Demonstration: Conditional Independence
import numpy as np
np.random.seed(42)
n = 1000
# Confounder structure: Z → X and Z → Y
Z = np.random.randn(n) # Common cause
X = 0.8 * Z + np.random.randn(n) * 0.5 # Caused by Z
Y = 0.8 * Z + np.random.randn(n) * 0.5 # Also caused by Z
# Unconditional correlation (X and Y)
corr_xy = np.corrcoef(X, Y)[0, 1]
print(f"Correlation X-Y (unconditional): {corr_xy:.3f}")
print("They look correlated!\n")
# Partial correlation (X and Y given Z)
# Regress X on Z, get residuals
slope_xz = np.polyfit(Z, X, 1)[0]
X_resid = X - slope_xz * Z
# Regress Y on Z, get residuals
slope_yz = np.polyfit(Z, Y, 1)[0]
Y_resid = Y - slope_yz * Z
# Correlation of residuals = partial correlation
partial_corr = np.corrcoef(X_resid, Y_resid)[0, 1]
print(f"Partial correlation X-Y | Z: {partial_corr:.3f}")
print("Almost zero! X and Y are conditionally independent given Z.")

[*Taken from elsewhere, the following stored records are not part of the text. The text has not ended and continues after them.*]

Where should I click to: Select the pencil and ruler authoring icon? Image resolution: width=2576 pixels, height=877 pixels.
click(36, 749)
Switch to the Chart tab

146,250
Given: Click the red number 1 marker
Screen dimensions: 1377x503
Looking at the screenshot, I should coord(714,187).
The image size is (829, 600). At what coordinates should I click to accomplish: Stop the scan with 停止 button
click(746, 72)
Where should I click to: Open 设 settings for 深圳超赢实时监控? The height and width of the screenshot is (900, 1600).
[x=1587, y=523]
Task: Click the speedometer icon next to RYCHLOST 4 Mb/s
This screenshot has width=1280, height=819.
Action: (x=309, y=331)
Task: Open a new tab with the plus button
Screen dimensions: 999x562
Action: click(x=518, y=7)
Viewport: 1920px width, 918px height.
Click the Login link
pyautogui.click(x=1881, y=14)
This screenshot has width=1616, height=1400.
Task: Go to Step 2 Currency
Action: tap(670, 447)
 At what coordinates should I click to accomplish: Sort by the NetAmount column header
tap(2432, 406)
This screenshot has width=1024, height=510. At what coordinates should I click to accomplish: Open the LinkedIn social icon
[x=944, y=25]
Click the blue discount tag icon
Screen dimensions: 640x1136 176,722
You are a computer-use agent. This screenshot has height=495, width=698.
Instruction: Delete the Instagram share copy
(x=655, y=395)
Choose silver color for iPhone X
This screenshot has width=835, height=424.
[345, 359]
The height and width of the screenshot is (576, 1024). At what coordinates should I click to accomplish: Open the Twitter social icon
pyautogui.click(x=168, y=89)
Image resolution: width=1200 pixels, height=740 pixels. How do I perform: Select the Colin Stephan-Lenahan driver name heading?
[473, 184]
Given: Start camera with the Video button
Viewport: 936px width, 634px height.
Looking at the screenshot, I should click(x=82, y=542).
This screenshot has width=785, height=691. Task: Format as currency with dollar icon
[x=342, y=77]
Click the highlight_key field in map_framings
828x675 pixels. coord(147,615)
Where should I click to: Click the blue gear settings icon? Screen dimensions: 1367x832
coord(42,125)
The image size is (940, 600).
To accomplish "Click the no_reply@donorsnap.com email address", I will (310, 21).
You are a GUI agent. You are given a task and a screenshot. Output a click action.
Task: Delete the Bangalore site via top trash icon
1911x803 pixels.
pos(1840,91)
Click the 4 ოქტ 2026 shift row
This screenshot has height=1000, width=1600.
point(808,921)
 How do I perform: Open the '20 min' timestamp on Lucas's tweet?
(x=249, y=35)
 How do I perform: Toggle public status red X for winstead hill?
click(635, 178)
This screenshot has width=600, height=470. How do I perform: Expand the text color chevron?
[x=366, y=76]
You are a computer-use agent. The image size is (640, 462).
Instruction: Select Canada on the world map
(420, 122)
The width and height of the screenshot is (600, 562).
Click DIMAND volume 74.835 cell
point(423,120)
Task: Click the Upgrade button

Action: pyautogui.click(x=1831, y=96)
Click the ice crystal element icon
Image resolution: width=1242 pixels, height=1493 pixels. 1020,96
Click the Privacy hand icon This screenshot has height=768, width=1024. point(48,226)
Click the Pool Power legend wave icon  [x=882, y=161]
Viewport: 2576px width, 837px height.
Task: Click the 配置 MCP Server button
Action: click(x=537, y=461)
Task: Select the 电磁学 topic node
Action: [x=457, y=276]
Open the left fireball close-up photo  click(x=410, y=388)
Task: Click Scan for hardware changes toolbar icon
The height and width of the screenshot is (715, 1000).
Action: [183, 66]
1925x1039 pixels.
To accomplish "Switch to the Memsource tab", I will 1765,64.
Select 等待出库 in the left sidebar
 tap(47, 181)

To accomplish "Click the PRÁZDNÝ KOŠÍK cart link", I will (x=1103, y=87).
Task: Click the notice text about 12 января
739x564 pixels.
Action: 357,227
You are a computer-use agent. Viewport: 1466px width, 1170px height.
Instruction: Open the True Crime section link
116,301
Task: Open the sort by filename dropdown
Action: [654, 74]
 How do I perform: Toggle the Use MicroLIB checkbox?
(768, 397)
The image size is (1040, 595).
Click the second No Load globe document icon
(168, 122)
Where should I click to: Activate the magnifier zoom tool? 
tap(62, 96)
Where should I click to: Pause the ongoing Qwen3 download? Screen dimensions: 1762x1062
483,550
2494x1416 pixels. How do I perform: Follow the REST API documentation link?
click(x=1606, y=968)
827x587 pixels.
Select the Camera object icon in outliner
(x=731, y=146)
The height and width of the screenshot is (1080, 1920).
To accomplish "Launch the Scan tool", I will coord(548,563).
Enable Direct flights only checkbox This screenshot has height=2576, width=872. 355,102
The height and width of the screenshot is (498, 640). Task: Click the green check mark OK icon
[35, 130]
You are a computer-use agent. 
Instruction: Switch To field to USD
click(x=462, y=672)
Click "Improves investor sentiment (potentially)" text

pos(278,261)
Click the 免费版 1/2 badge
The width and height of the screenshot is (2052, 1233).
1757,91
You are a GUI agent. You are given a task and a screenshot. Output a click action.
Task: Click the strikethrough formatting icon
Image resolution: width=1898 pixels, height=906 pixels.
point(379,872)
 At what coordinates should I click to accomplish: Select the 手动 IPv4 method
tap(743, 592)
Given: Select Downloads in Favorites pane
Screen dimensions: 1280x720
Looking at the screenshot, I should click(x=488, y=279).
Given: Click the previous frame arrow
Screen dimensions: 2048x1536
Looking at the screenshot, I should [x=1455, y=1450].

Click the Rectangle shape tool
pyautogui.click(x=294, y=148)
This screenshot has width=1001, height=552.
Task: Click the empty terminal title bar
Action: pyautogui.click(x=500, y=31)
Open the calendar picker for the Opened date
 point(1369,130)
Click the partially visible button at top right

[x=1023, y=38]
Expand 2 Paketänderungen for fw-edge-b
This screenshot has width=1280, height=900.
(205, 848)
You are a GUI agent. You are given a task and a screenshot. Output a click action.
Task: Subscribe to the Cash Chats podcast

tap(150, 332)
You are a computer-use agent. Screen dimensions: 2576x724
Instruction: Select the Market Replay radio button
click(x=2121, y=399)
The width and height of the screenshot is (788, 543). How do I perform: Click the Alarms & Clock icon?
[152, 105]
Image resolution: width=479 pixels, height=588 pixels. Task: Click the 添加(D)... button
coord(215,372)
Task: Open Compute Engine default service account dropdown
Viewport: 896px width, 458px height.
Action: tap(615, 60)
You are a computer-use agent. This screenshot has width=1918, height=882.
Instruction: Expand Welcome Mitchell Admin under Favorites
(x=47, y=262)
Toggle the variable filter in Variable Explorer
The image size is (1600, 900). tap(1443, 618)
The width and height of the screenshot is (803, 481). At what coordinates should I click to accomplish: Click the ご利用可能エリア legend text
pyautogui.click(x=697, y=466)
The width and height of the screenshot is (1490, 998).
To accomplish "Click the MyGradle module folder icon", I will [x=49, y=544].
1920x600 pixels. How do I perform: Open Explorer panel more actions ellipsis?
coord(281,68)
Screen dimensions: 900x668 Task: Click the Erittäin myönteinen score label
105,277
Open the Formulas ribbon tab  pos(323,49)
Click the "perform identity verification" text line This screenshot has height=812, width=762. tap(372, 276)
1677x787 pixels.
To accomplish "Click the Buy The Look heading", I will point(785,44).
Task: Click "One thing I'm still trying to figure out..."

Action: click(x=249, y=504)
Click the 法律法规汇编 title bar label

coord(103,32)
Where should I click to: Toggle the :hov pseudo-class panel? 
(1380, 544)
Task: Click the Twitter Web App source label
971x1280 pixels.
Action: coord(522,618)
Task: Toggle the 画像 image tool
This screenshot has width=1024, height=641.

print("\nThis tells us: X doesn't directly cause Y (and vice versa).")
print("The correlation was spurious - caused by the confounder Z.")Summary: Your Causal Vocabulary Cheat Sheet
| Term | Simple Definition |
|---|---|
| DAG | A causal diagram with arrows, no loops |
| Node | A variable in the graph (a circle) |
| Edge | A causal link (an arrow) |
| Parent | Direct cause of a variable |
| Confounder | Hidden common cause creating spurious correlation |
| Mediator | Variable in the middle of a causal chain |
| Collider | Variable caused by two others |
| Lag (τ) | Time steps between cause and effect |
| Autocorrelation | Variable depending on its own past |
(i, -τ) | Tigramite notation: variable i at lag τ |
--> | Definite causal direction in output |
| Conditional independence | X and Y unrelated given Z |
Quick Quiz
Q1: In notation (2, -3), what does the -3 mean?
The variable is 3 time steps in the PAST (lag of 3).
Q2: You see --> between Temperature and Quality. What does this mean?
Temperature CAUSES Quality, and we're confident about the direction.
Q3: X and Y are correlated. After conditioning on Z, they're not. What pattern is this?
Confounder pattern! Z is a common cause of both X and Y.